This consistency across multiple matching-paradigm studies, not just Carlson’s alone, is what gives the null result its weight. Carlson’s study is the most famous because of its Nature publication and collaborative design, but it’s part of a broader pattern rather than an outlier finding.
What “Failed Test” Actually Means Here
The honest summary of the Carlson experiment is this: when astrologers agreed in advance on a fair test of whether natal charts could be matched to standardized personality profiles at above-chance rates, and that test was run under double-blind conditions, the result was chance-level performance. This is a real, meaningful negative finding about a specific, well-defined claim.

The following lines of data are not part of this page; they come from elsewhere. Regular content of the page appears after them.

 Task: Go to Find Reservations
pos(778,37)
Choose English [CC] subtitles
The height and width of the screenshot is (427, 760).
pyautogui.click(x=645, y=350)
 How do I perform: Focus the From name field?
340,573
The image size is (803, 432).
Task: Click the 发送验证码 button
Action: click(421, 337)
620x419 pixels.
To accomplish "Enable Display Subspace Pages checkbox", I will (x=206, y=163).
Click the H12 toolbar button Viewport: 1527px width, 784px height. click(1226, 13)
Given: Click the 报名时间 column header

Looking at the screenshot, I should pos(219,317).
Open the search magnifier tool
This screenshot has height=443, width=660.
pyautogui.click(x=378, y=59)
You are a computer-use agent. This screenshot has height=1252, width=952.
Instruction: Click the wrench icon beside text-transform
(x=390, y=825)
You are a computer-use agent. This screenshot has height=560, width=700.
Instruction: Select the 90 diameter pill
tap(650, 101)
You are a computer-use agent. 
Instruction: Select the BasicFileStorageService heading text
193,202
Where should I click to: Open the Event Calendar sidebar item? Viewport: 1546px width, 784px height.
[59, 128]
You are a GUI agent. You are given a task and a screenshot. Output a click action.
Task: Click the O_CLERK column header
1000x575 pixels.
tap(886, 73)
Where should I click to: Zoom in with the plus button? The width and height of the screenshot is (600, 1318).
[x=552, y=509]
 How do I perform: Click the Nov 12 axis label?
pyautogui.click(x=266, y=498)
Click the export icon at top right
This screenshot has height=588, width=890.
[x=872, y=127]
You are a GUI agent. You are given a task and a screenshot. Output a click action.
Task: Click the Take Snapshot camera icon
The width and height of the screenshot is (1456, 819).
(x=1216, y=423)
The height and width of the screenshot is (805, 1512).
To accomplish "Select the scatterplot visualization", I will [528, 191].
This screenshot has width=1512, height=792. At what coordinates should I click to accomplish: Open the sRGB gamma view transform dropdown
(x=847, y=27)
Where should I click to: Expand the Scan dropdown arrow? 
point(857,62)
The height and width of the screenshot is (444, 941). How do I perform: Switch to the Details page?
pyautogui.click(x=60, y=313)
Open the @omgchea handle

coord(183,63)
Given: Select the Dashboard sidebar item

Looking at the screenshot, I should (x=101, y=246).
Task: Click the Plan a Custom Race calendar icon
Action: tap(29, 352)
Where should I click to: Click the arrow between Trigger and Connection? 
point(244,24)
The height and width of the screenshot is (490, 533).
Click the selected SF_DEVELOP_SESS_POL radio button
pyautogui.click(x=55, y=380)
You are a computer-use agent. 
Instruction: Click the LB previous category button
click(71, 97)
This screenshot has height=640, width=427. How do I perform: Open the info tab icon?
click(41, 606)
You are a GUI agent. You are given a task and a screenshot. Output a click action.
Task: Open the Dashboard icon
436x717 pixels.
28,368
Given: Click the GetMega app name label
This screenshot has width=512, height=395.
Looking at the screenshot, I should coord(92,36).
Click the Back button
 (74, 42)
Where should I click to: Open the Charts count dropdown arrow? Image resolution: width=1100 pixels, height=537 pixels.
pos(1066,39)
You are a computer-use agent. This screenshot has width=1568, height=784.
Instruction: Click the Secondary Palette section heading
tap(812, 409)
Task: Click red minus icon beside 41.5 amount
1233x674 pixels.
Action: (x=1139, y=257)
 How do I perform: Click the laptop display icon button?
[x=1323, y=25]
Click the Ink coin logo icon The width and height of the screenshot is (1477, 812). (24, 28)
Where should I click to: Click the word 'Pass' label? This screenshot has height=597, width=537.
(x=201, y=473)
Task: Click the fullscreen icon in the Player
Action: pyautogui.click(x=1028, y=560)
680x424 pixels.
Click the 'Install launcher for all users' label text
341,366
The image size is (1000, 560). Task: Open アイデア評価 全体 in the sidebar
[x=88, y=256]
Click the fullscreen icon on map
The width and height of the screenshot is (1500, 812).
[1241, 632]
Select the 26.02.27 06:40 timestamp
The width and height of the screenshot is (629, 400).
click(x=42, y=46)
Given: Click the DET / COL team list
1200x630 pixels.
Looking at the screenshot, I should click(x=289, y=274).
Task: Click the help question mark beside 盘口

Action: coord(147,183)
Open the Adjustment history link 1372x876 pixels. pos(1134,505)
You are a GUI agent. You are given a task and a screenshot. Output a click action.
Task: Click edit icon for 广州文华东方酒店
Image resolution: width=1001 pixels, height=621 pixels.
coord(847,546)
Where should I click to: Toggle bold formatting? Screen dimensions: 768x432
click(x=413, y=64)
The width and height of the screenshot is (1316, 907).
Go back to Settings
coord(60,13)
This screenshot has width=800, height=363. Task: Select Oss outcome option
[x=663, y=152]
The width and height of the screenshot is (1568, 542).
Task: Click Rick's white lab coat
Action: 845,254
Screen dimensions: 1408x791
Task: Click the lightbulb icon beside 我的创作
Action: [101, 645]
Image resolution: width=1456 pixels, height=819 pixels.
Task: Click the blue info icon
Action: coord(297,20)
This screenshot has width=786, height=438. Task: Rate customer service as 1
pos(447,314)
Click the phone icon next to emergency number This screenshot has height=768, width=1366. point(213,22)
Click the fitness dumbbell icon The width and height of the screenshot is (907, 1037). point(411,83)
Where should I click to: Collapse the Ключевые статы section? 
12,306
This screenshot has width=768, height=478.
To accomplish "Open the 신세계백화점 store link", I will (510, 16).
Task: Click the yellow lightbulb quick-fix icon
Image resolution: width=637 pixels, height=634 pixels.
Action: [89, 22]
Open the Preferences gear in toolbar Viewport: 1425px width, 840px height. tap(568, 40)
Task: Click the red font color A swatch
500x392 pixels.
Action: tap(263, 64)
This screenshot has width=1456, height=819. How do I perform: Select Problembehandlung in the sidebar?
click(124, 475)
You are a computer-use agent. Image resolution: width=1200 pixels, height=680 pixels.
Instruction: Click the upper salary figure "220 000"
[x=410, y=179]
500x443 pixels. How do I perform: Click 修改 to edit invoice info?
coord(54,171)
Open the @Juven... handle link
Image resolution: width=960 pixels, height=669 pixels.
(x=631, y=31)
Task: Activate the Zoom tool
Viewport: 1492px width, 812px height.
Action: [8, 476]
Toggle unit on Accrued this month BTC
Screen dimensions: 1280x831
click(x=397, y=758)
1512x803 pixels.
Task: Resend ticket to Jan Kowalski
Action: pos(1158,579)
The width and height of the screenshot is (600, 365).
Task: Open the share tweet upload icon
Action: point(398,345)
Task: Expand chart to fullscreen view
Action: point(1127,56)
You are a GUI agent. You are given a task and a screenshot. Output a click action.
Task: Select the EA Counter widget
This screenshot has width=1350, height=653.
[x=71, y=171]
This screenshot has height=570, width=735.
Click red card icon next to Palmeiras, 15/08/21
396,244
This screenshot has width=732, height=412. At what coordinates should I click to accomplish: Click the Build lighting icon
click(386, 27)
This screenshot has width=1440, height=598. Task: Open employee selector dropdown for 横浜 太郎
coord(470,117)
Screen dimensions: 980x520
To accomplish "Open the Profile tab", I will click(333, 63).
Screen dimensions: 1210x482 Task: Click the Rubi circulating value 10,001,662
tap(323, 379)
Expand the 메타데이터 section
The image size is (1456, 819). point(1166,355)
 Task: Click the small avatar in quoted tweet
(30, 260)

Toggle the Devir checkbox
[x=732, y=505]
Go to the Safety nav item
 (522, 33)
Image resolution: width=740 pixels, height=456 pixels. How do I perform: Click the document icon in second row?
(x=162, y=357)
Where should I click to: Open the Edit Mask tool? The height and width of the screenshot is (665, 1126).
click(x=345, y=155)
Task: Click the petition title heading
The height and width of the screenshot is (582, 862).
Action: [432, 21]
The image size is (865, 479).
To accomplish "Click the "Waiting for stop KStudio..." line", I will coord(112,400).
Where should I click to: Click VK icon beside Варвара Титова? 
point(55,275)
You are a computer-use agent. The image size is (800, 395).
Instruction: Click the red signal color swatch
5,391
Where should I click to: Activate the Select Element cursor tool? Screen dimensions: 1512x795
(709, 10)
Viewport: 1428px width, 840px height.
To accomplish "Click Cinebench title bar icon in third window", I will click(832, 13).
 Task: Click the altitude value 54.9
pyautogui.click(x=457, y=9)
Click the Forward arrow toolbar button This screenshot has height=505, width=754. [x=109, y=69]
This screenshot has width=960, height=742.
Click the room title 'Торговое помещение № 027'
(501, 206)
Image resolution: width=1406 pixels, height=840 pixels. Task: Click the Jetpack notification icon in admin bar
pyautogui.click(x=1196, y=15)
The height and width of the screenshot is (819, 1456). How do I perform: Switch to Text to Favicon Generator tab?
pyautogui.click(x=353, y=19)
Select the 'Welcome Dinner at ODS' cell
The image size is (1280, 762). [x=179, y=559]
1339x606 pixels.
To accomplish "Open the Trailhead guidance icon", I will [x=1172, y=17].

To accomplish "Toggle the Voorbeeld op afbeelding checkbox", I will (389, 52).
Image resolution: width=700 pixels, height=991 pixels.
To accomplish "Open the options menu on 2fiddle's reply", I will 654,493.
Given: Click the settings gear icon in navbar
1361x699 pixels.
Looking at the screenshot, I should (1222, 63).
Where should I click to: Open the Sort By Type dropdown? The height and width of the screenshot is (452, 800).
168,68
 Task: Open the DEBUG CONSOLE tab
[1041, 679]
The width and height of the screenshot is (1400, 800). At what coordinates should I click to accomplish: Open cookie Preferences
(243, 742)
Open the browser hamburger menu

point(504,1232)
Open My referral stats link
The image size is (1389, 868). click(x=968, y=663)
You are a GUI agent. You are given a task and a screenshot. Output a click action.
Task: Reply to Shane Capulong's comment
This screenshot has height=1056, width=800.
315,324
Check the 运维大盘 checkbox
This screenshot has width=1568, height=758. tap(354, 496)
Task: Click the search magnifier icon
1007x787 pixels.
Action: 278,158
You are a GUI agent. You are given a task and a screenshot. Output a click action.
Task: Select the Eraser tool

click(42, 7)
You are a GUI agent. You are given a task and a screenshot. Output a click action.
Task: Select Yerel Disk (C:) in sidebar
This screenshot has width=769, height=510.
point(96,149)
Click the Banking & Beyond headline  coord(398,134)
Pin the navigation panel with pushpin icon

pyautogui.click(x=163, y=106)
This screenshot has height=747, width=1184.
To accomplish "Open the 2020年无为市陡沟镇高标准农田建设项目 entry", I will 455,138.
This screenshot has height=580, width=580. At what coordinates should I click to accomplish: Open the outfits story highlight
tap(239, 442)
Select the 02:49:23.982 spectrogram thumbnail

What it does not establish: that astrology has zero effects of any kind on anyone, that the experience of astrological consultation has no value, that other astrological claims (synastry, timing, electional astrology, or non-Western systems like BaZi or Vedic astrology) would produce the same result if tested with equal rigor, or that astrologers cannot produce personality descriptions that feel meaningful to clients (a separate question, addressed by Barnum effect and cold reading research, where the evidence runs in a different direction).
The Carlson experiment tested one specific, well-operationalized claim and found it didn’t hold. That’s worth taking seriously — it’s strong evidence against natal-chart-to-personality matching specifically. It’s weaker evidence, by extension only, against the wider universe of divination claims, many of which are structured differently and would require their own equally rigorous tests, most of which have not been conducted. The Vernon Clark studies, conducted decades earlier with a different design, produced different — though also contested — results, and are worth understanding as part of the same broader picture.
What a Fair Reading Requires
The Carlson experiment is sometimes invoked as though it settled the entire question of whether divination systems have any validity. It didn’t, and treating it that way oversells a well-designed but narrow result.
It’s also sometimes dismissed by astrology proponents as flawed or rigged — a characterization that doesn’t hold up given the collaborative design process and the lack of successful methodological challenges over nearly forty years.
The accurate position is the least satisfying one: this was a good test of a specific claim, the claim failed, and the result has generalized reasonably well to similar claims tested with similar methods. Claims with different structures — particularly those involving timing, synthesis across multiple systems, or outcomes other than static personality matching — remain largely untested. “Astrology failed a test” is true. “Astrology was definitively disproven” overstates what any single experiment, however well-designed, can establish.